Clean as they are, there is not one drop of primer on hundreds of large joints in the building. That is 2 step glue (orange). Just becuase it looks pretty doesn't make it good work.



ROCKSTARPLUMBER said:


> Well, I will say that those are some clean glue joints there. Unlikely of a rookie or UNhandyman.


----------



## SPH (Nov 4, 2008)

i'd be scared, guy obviously had no idea that Corzan has to be primed


----------



## Protech (Sep 22, 2008)

WAAAAAAAASSSUUUUUUUPPPPP!??!?!?:tongue_smilie:



perfcthair4ever said:


> here are some attached pics of cpvc pipe corzan and flow guard done with orange glue no primer from 1/2in to 4in. someone tell me not to be scared. some has started leaking at the laboratory hot mainly at bushings (140 degrees Fahrenheit). will post pics as I figure out how to re-size them. O'yeah WAZ UP Pro-tech!?!!?!?!?![/quote]


----------



## perfcthair4ever (Jan 26, 2009)

no means of expansion although hangers are non-clamping. No loops. etc. I'll post some more pics tonight of corrosive pipes ran in regular pvc and copper, orange glued flowguard no primer, compression fittings used on med gas piping (nitrogen, comp air, vacuum, co2) and more.


----------



## Protech (Sep 22, 2008)

This is the same place that this happened.

http://www.plumbingzone.com/attachments/f8/1549d1241580731t-massive-nitrogen-leak-n2leak.jpg


----------



## Protech (Sep 22, 2008)

The following are from perfcthair4ever. I shrank them and uploaded them at his request:


----------



## Protech (Sep 22, 2008)

more


----------



## Protech (Sep 22, 2008)

yet more


----------



## uaplumber (Jun 16, 2008)

Maybe they used clear primer? Then ran out and used some purple?
I give my guys purple only when doing PVC, I like to see that it was used.


----------



## Airgap (Dec 18, 2008)

Those RO lines look like Harvel LXT. We use a one step cement on LXT. When it's done right you can barely tell it's been glued.


----------



## Protech (Sep 22, 2008)

Glued PP? I thought it had to be heat fused.

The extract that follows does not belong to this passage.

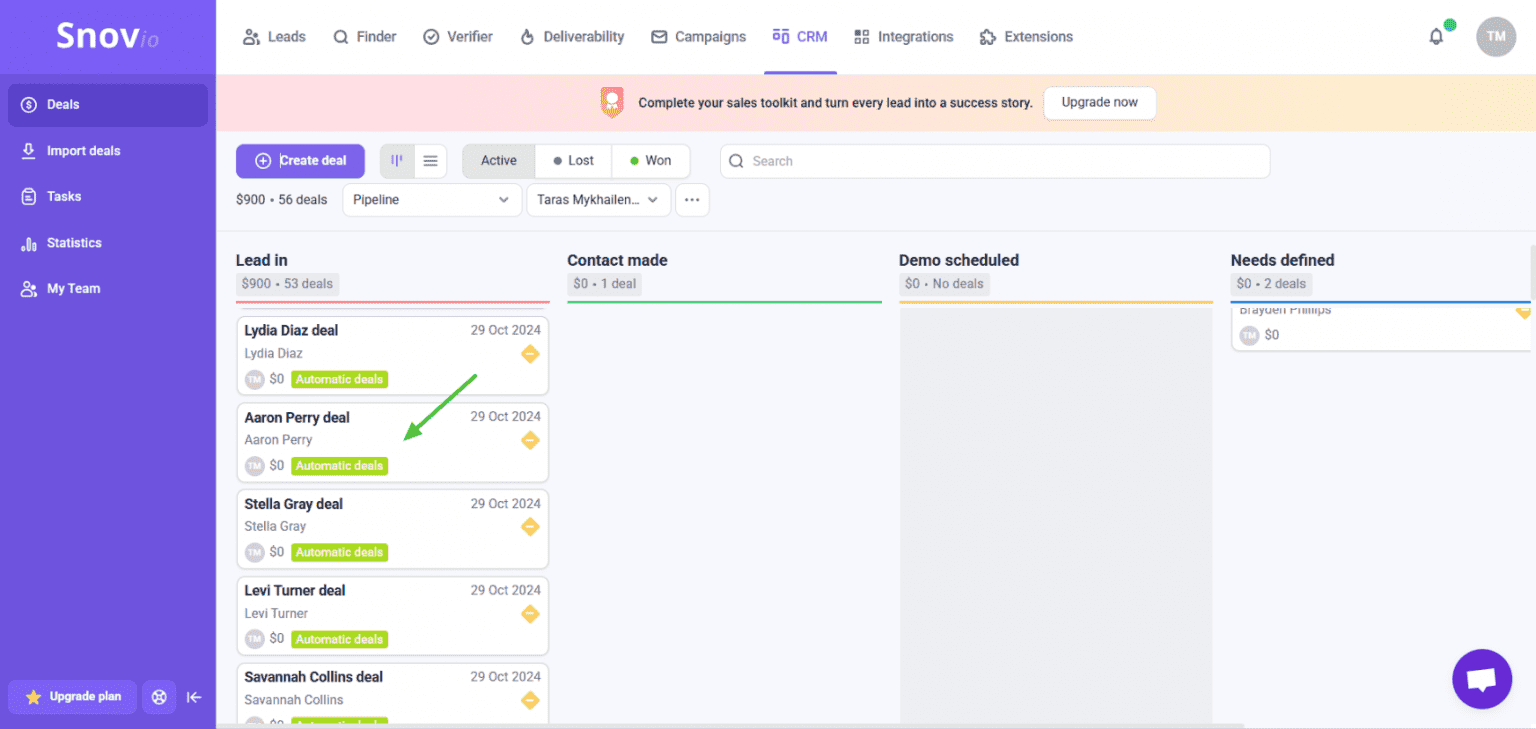
Task: Click the Create deal button
Action: click(300, 161)
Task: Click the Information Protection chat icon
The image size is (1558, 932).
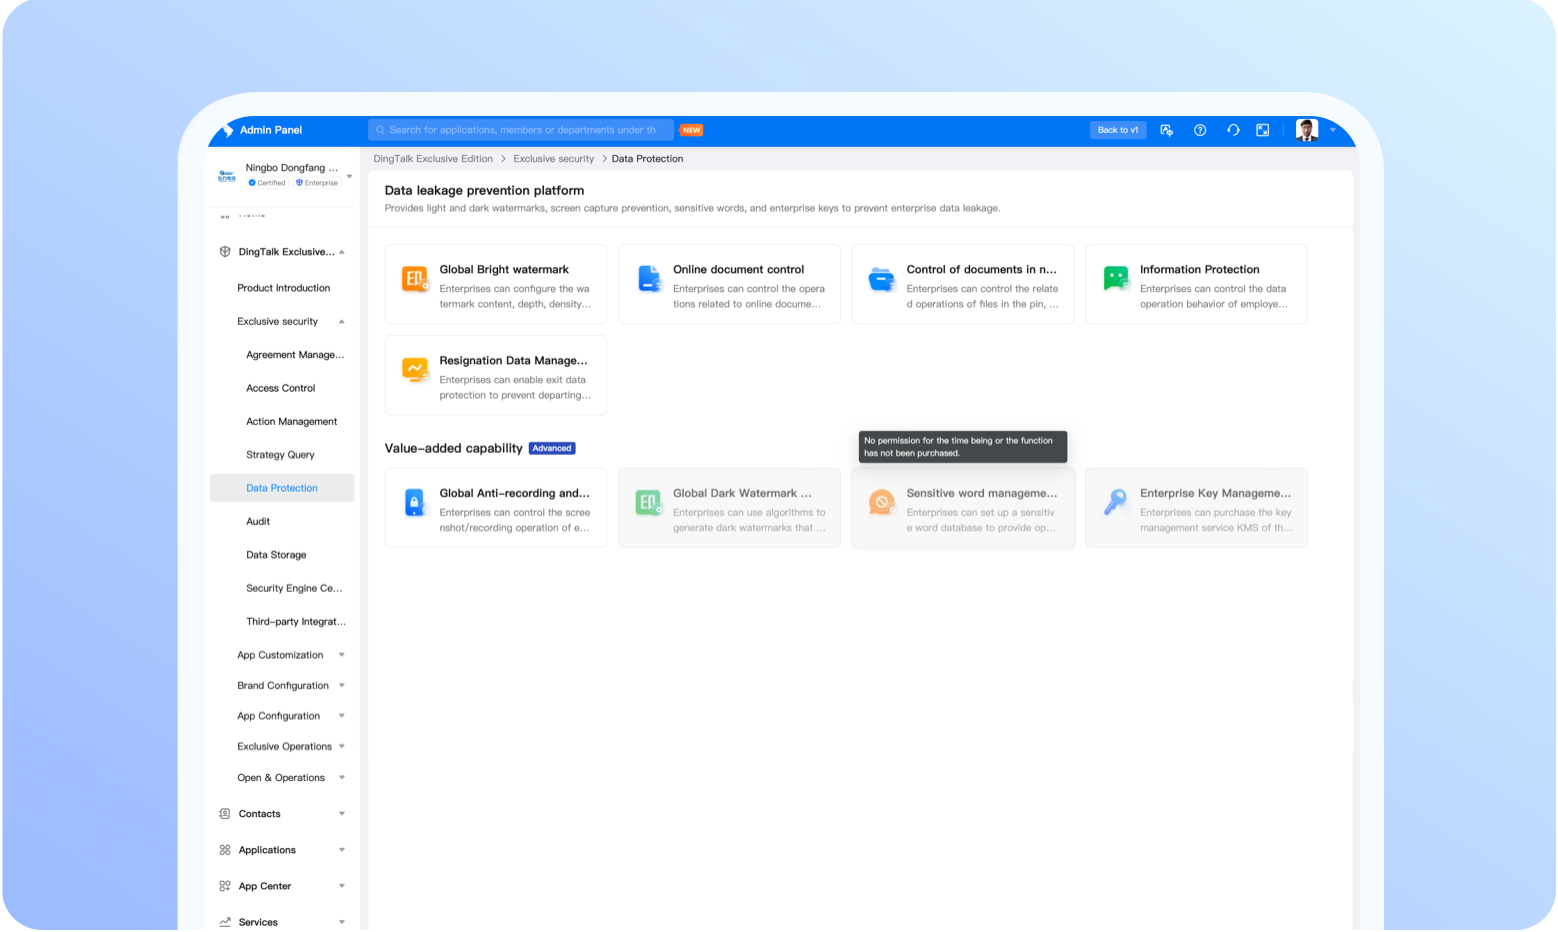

I've never seen PP solvent welded. What kind if cement do you use?


----------



## perfcthair4ever (Jan 26, 2009)

yep them's pretty. just found no backflow prevention on water softener caused brine solution to backfeed into boiler somehow and cause serious issues. Installers explanation "the system's under pressure water cant flow backwards....." he should of added "unless the booster pumps power fails and o'yea the water softener is on the 4th floor above and after boiler tie in.... glad potable water system has its own backflow prevention devices or else my break water would of been a little salty.


----------



## Plumberman (Jul 7, 2008)

Im with UA maybe they used clear primer. The orange glue is CPVC glue, although I am not sure if it suppose to be used with Corzan pipe. That is the same pipe I had problems with underground, but it was used for heating water on a hydronic system.


----------



## Cal (Jun 17, 2008)

Maybe it these gettin' older eyes ,,, Now I'm not say ing that I don't clear prime ,, I DO !!

If that is YELLOW glue and not Orange ,,, then the specs call it a "one step " and it is the only glue ( acording to manf. specs ) that doesn't require cleaner/primer 

DON'T JUMP IN MY A *** ,,,,, Just reporting ,

Cal


----------



## Protech (Sep 22, 2008)

I didn't realize the RO lines were PVC. I thought they were polypropylene. I learned something today.:thumbup:


----------



## Airgap (Dec 18, 2008)

Protech said:


> I didn't realize the RO lines were PVC. I thought they were polypropylene. I learned something today.:thumbup:


Sorry, got busy yesterday. I wanted to post these last night but didn't have time. These are glued joints.


----------



## Airgap (Dec 18, 2008)




----------



## Protech (Sep 22, 2008)

cool stuff


----------



## LIVBMI (Sep 12, 2008)

I would not be able to sleep at night. Wondering when it might blow. hope his insurance is paid up. We use heavy duty glue (Gray) and primer.


----------



## Hyper Piper (Nov 29, 2008)

That guy will be out of business before long. Hopefully no one will get hurt before it happens.


----------